Logo na chegada ao Espírito Santo, a primeira visita técnica reservou uma das experiências mais emblemáticas da cultura capixaba. No bairro de Goiabeiras Velha, na região continental de Vitória, está um dos maiores patrimônios imateriais do estado: o trabalho das tradicionais Paneleiras de Goiabeiras.
A visita, realizada a convite do Sebrae-ES e do Governo do Estado, integrou a programação voltada à imprensa durante o ESTour, iniciativa que busca apresentar o potencial turístico capixaba a jornalistas e agentes de viagens de todo o Brasil.
Um saber que atravessa gerações
As paneleiras representam um dos mais fortes símbolos culturais do Espírito Santo. O ofício, transmitido de geração em geração, mantém viva uma técnica de origem indígena, possivelmente ligada às etnias Tupi-Guarani e Una.
Instaladas às margens do manguezal, as artesãs vivem e trabalham em um mesmo território, onde tradição, sustento e identidade se entrelaçam. É ali que o barro do Vale do Mulembá ganha forma, transformando-se nas famosas panelas utilizadas, entre outros pratos, no preparo da autêntica moqueca capixaba.
Mesmo com o passar dos anos, a estrutura social e o modo de produção pouco mudaram — um reflexo da força da tradição e da resistência cultural da comunidade.
Processo artesanal e sustentável
A produção das panelas segue um método totalmente artesanal e natural. Desde a retirada da argila até o acabamento final, tudo é feito manualmente, sem o uso de equipamentos industriais.

Um dos elementos mais característicos do processo é o uso do tanino extraído da casca do mangue vermelho, responsável pela coloração escura das peças. Já a queima é realizada a céu aberto, seguindo técnicas herdadas dos povos originários.

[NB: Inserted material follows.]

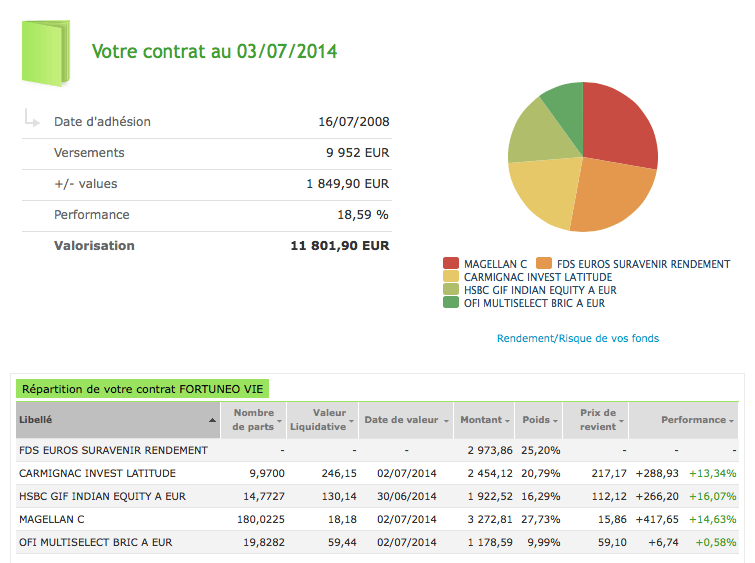Viewport: 755px width, 563px height.
Task: Click the green OFI MULTISELECT legend swatch
Action: (x=452, y=303)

Esse modelo não apenas preserva o saber tradicional, como também reforça a relação sustentável com o meio ambiente, mantendo práticas que respeitam o ecossistema local.
Reconhecimento e proteção da tradição
Ao longo dos anos, as panelas de Goiabeiras ultrapassaram fronteiras e conquistaram reconhecimento nacional e internacional. Tornaram-se símbolo da cultura capixaba e peça fundamental na identidade gastronômica do estado.
Para garantir a autenticidade e proteger o ofício contra falsificações, foi concedida a Indicação de Procedência pelo Instituto Nacional da Propriedade Industrial (INPI). O registro assegura que apenas as peças produzidas na região, seguindo o método tradicional, possam utilizar o nome “Goiabeiras”.
A medida foi essencial diante do aumento da popularidade das panelas, que passaram a ser reproduzidas de forma irregular em outras localidades.
Turismo cultural com potencial de crescimento
O Galpão das Paneleiras, onde grande parte da produção é realizada, também se tornou um importante ponto de visitação turística. O espaço funciona de segunda a sábado, das 8h às 18h, e aos domingos, das 9h às 15h, recebendo visitantes interessados em conhecer de perto o processo artesanal.

Apesar do valor cultural e do potencial turístico, a estrutura do local ainda apresenta limitações. Questões como estacionamento, banheiros e cuidados com o entorno impactam diretamente a experiência do visitante.
A melhoria desses aspectos pode fortalecer ainda mais o turismo cultural na região, ampliando o reconhecimento das paneleiras e valorizando um dos patrimônios mais importantes do Espírito Santo.
Entre o barro e a identidade
Mais do que utensílios domésticos, as panelas de barro carregam histórias, saberes e resistências. São resultado de um trabalho coletivo, enraizado na tradição e moldado pelas mãos de mulheres que transformaram o barro em símbolo.
Visitar Goiabeiras é, portanto, mais do que conhecer um processo produtivo — é entrar em contato com a essência cultural do Espírito Santo, onde passado e presente se encontram em cada peça produzida.